→ **THE DATA**:
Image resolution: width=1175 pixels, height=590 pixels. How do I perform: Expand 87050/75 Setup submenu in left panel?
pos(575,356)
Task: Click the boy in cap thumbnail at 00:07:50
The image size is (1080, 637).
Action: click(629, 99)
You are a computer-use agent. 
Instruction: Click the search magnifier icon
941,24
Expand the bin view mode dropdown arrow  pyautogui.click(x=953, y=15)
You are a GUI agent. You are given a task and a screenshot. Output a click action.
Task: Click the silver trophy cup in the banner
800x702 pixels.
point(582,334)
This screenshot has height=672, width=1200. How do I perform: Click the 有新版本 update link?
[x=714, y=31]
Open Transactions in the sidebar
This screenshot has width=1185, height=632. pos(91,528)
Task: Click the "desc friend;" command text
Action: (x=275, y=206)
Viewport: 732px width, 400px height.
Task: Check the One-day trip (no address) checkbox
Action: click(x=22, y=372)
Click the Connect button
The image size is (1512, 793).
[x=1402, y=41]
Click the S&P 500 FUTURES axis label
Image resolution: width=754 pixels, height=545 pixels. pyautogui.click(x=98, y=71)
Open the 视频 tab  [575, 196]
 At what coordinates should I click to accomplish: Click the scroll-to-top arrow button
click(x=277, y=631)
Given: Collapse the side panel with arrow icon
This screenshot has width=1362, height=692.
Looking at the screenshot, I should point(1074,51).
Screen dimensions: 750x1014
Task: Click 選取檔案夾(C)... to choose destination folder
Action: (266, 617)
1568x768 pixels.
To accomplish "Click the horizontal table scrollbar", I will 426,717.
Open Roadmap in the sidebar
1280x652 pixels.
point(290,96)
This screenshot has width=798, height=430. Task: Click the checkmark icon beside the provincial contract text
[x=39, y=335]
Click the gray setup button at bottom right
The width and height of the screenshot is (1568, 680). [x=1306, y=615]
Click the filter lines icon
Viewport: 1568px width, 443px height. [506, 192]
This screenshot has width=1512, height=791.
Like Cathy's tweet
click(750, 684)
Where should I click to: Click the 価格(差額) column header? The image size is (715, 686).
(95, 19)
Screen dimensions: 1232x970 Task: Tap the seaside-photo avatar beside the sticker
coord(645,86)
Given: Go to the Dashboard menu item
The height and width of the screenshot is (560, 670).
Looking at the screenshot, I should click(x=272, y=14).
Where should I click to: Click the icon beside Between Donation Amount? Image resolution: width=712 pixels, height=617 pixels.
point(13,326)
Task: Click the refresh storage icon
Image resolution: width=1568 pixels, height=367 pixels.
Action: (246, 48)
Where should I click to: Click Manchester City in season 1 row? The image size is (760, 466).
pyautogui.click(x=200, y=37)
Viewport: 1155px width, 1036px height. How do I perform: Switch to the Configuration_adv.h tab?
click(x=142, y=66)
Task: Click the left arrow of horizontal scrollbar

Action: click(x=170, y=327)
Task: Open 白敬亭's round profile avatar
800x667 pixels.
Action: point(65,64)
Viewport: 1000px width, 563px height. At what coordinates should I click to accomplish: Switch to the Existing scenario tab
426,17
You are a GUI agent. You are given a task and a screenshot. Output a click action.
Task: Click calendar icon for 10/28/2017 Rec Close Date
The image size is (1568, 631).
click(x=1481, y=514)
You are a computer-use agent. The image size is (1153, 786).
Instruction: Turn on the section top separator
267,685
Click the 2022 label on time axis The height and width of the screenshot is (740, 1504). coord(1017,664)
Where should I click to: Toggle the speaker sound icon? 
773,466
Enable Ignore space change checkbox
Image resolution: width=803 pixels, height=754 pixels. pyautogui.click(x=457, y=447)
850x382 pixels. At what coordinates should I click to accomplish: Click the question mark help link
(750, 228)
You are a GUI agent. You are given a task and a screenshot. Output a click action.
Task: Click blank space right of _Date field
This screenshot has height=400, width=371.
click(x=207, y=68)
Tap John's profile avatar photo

→ **WHAT THIS TASK INVOLVES**: Transcribe exactly, and only, the lines from the opening line of the records through the line containing "Task: Click the silver".

→ **YOUR SOLUTION**:
Image resolution: width=1175 pixels, height=590 pixels. How do I perform: Expand 87050/75 Setup submenu in left panel?
pos(575,356)
Task: Click the boy in cap thumbnail at 00:07:50
The image size is (1080, 637).
Action: click(629, 99)
You are a computer-use agent. 
Instruction: Click the search magnifier icon
941,24
Expand the bin view mode dropdown arrow  pyautogui.click(x=953, y=15)
You are a GUI agent. You are given a task and a screenshot. Output a click action.
Task: Click the silver trophy cup in the banner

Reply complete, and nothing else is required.